**Task directions:**
Go through the data below and gather each line containing "width".

**Data to use:**

-------

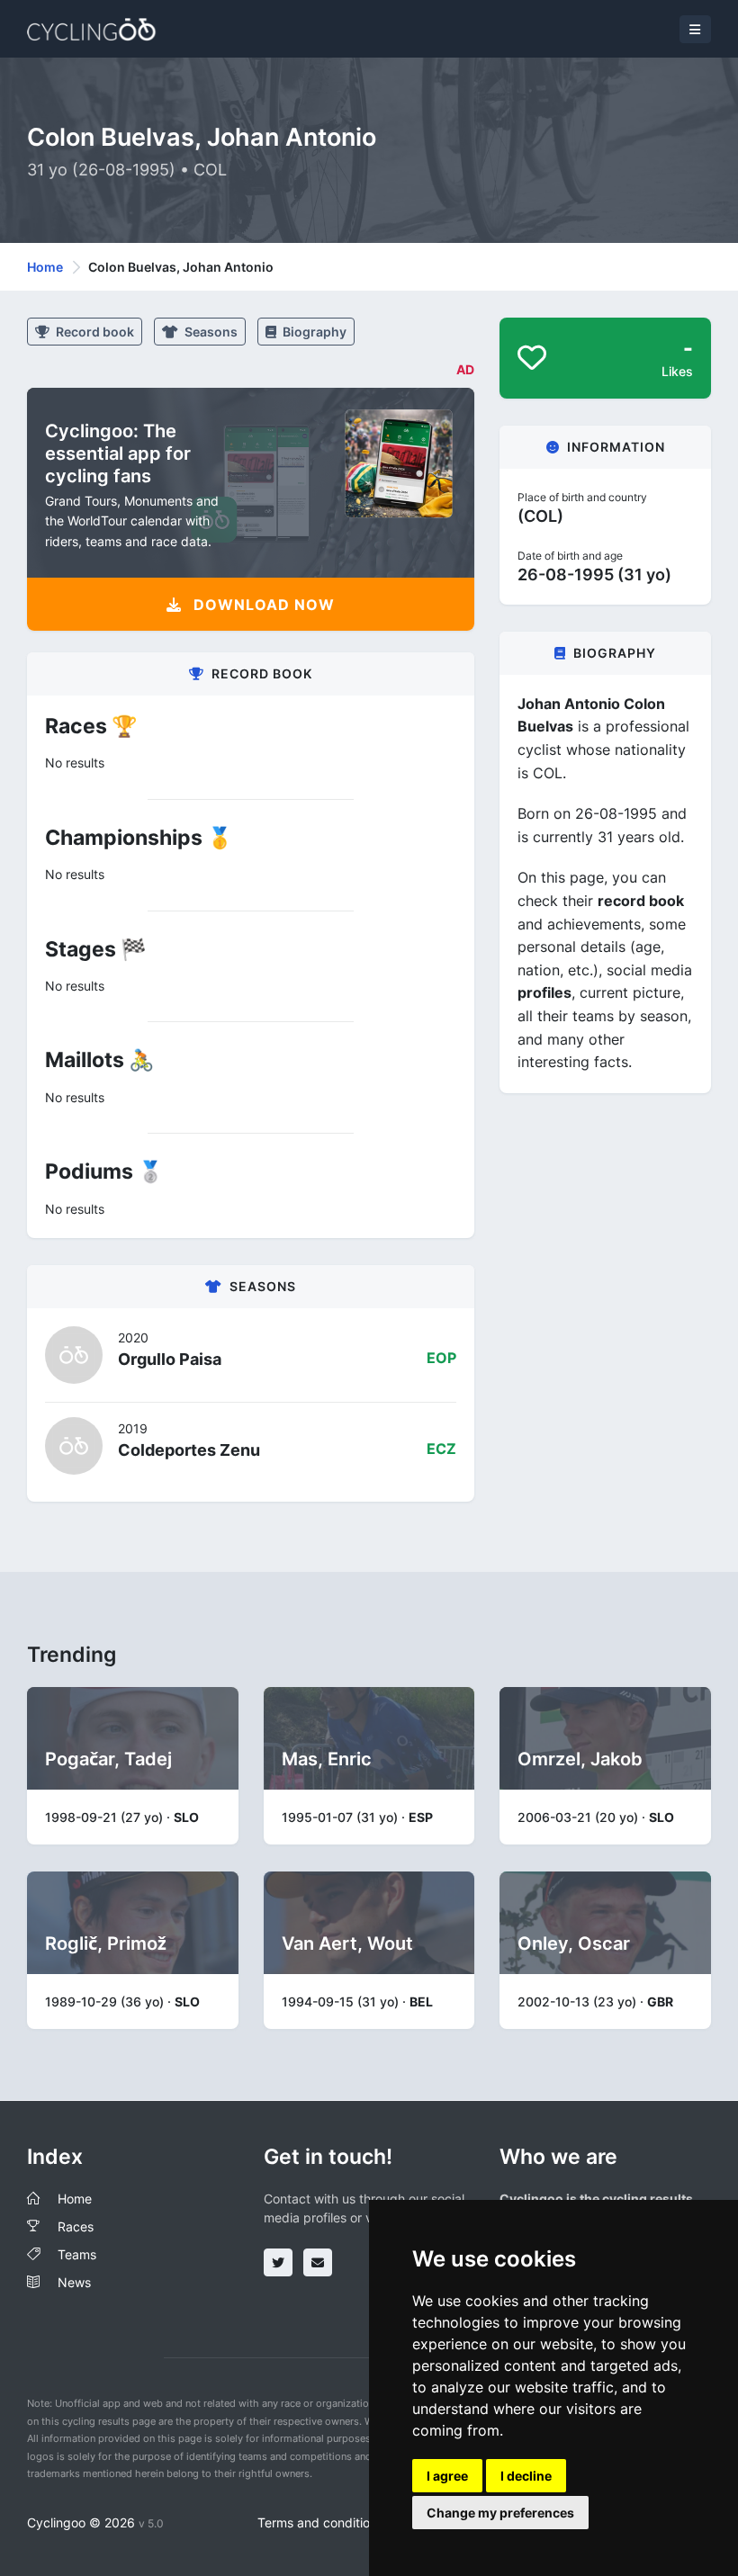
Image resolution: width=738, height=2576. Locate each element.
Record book (93, 331)
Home (45, 266)
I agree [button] (447, 2475)
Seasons (210, 331)
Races (76, 2226)
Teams (77, 2254)
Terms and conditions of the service (362, 2522)
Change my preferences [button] (500, 2512)
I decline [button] (526, 2475)
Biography (313, 331)
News (74, 2282)
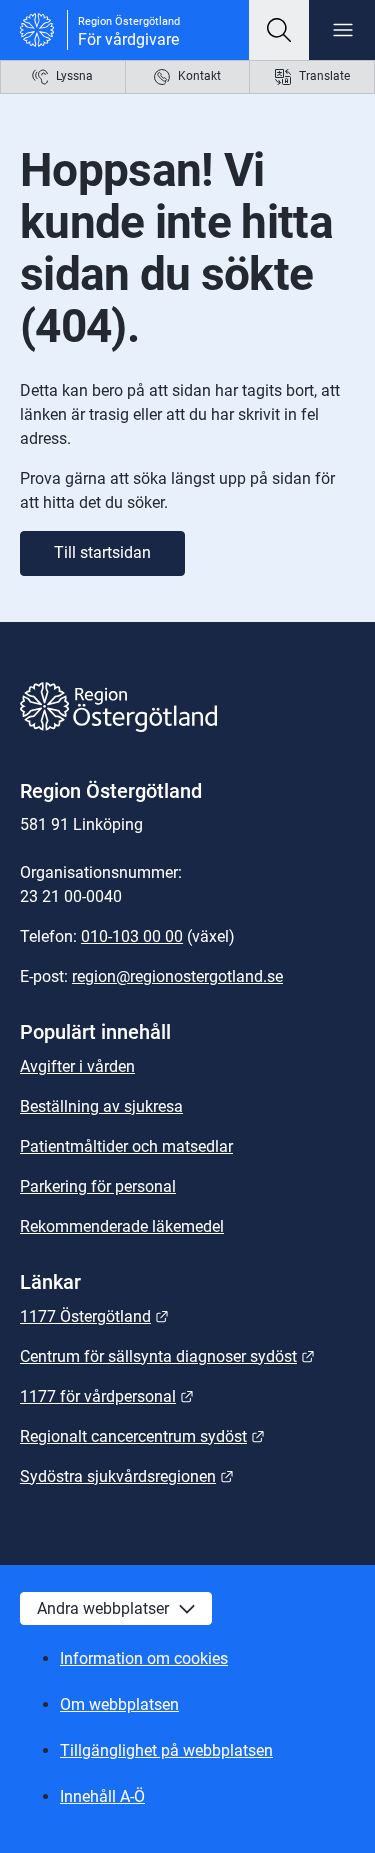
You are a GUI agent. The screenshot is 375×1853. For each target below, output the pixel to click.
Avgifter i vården (77, 1066)
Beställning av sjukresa (101, 1106)
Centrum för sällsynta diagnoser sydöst (167, 1356)
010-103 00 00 (132, 936)
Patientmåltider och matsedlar (126, 1146)
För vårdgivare (128, 39)
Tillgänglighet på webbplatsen (166, 1750)
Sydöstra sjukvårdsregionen (127, 1476)
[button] (279, 30)
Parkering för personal (98, 1186)
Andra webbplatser (103, 1608)
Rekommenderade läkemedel (122, 1226)
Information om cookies (144, 1658)
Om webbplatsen (119, 1704)
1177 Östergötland (94, 1316)
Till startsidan (102, 552)
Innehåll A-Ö (102, 1796)
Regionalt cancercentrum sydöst (142, 1436)
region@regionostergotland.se (177, 976)
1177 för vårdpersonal (107, 1396)
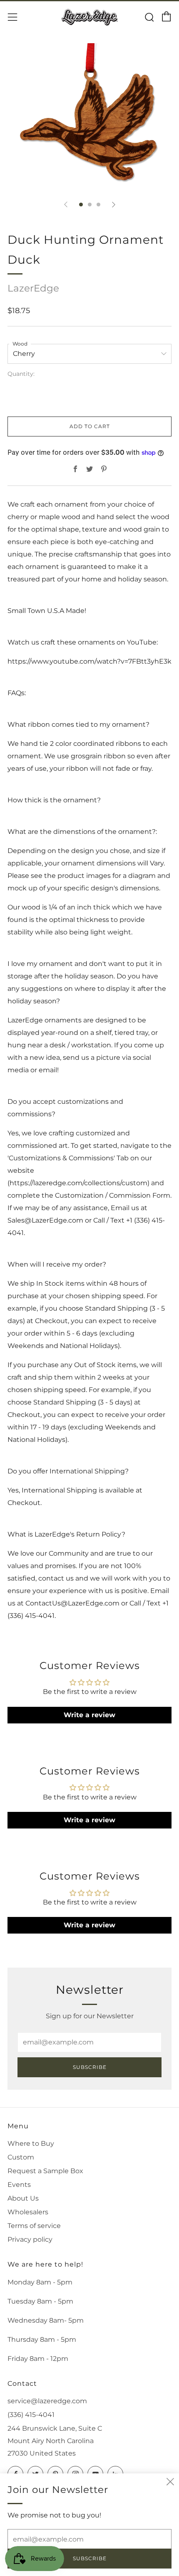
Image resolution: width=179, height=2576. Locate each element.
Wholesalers (27, 2212)
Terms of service (34, 2226)
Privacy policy (29, 2239)
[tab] (81, 204)
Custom (20, 2157)
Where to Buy (30, 2143)
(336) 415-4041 (31, 2415)
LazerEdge (33, 288)
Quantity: (21, 374)
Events (19, 2185)
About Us (23, 2198)
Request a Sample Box (45, 2171)
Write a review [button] (89, 1715)
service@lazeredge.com (47, 2401)
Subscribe (90, 2067)
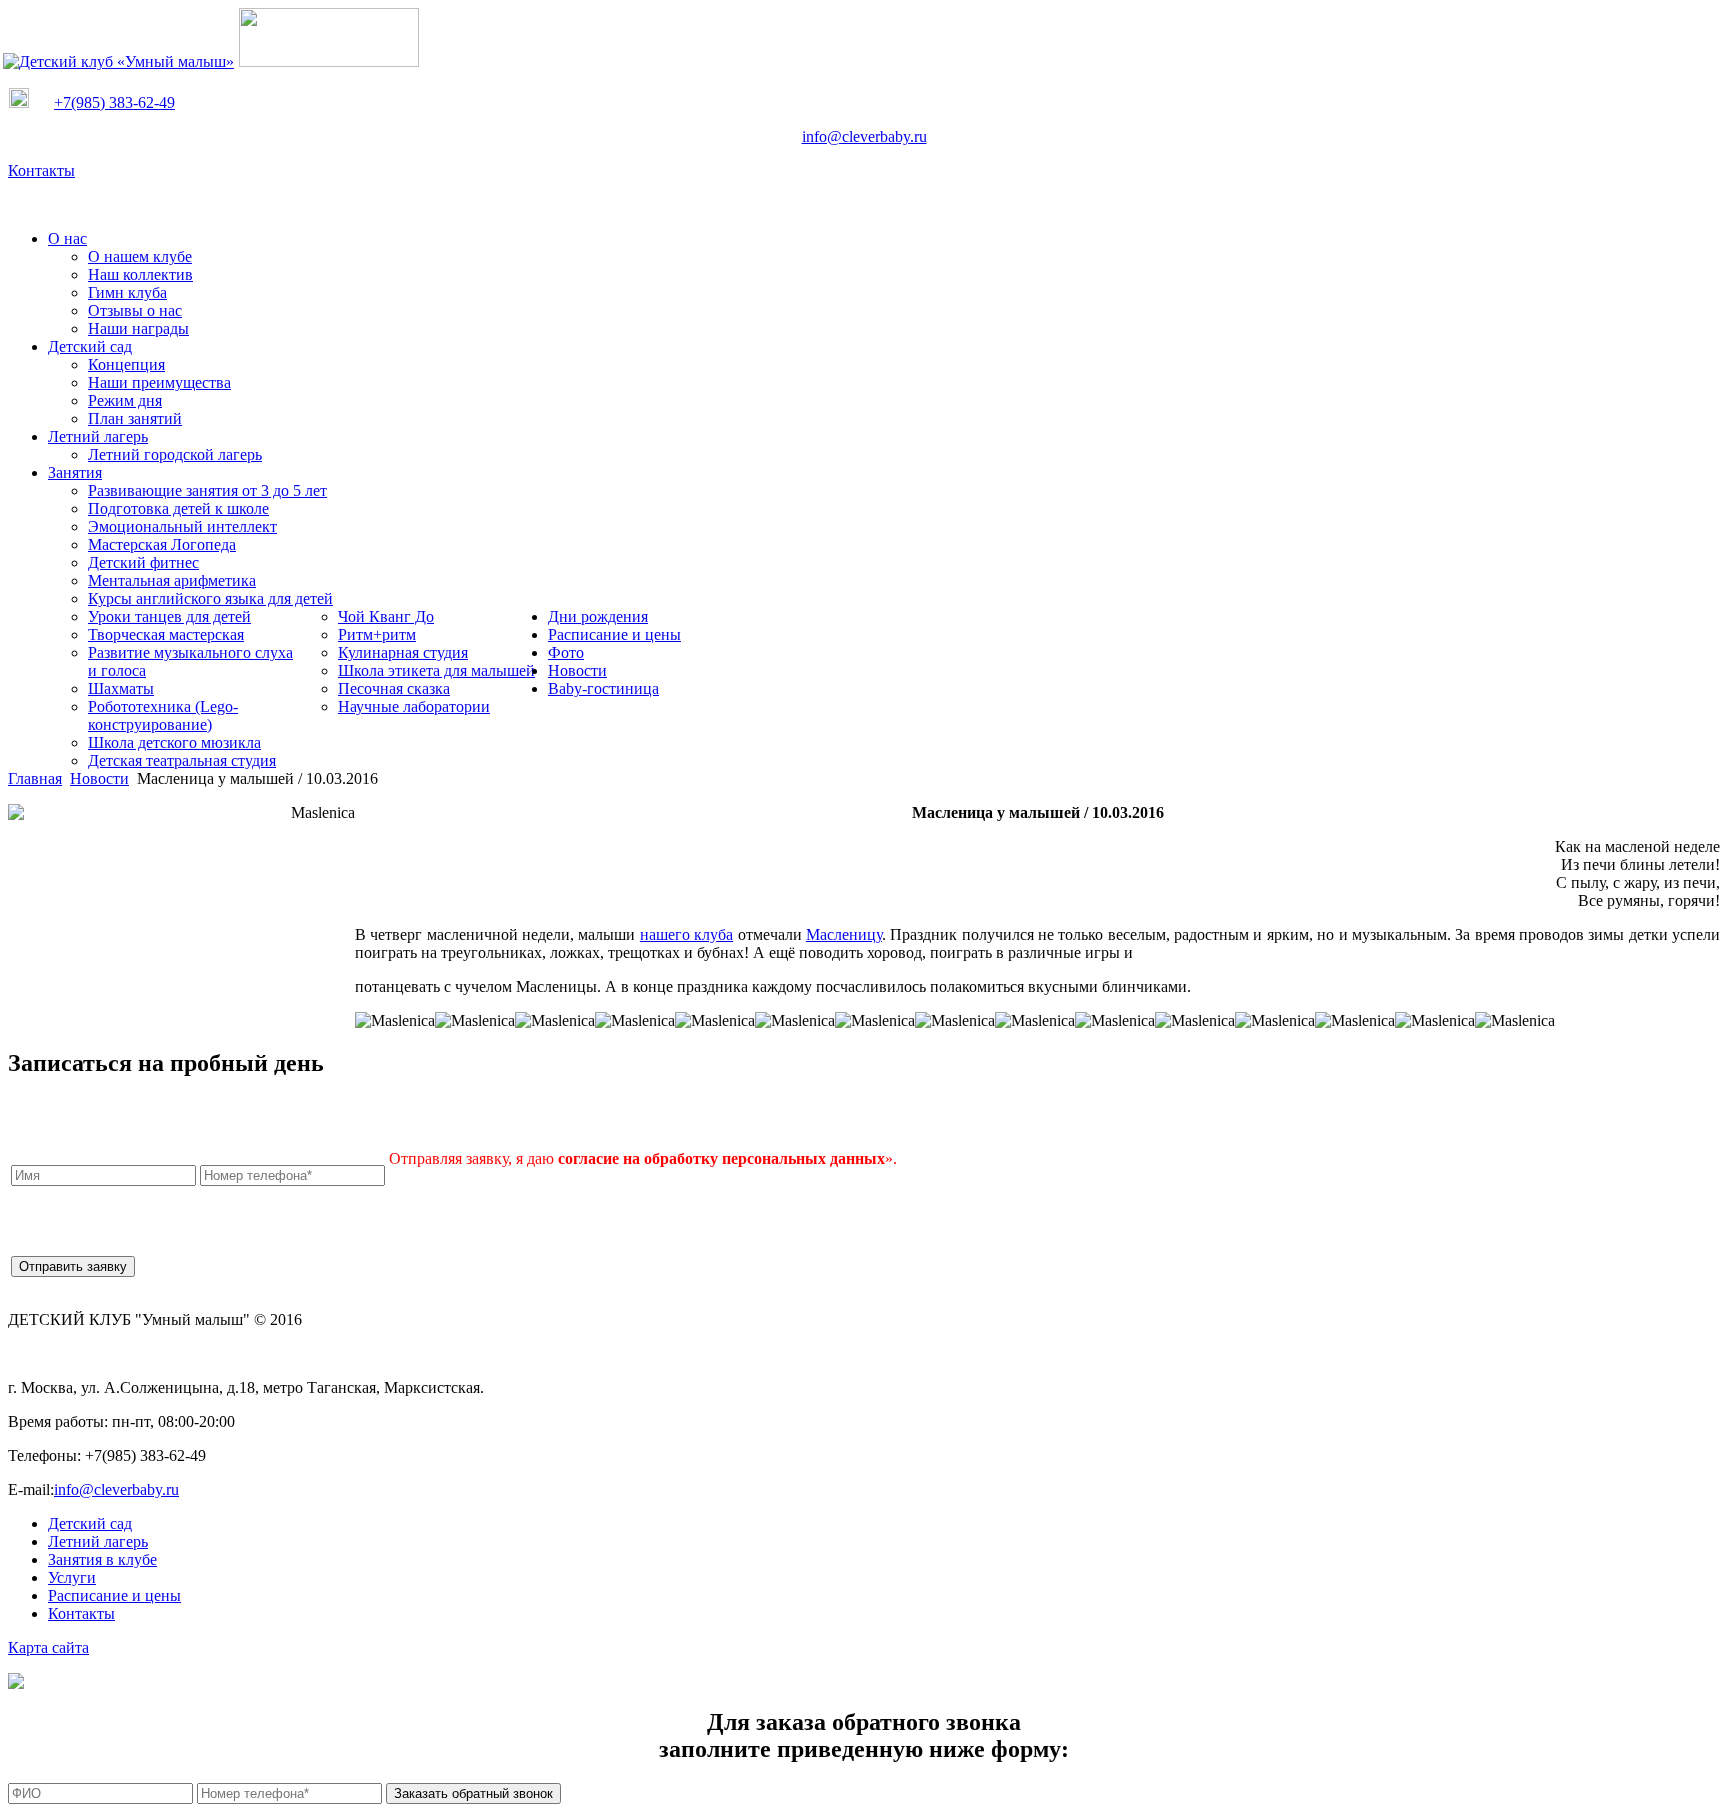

-------

**Result of this exercise:**
Image resolution: width=738, height=2576. Locate each element.
Image resolution: width=179, height=2576. Locate each element.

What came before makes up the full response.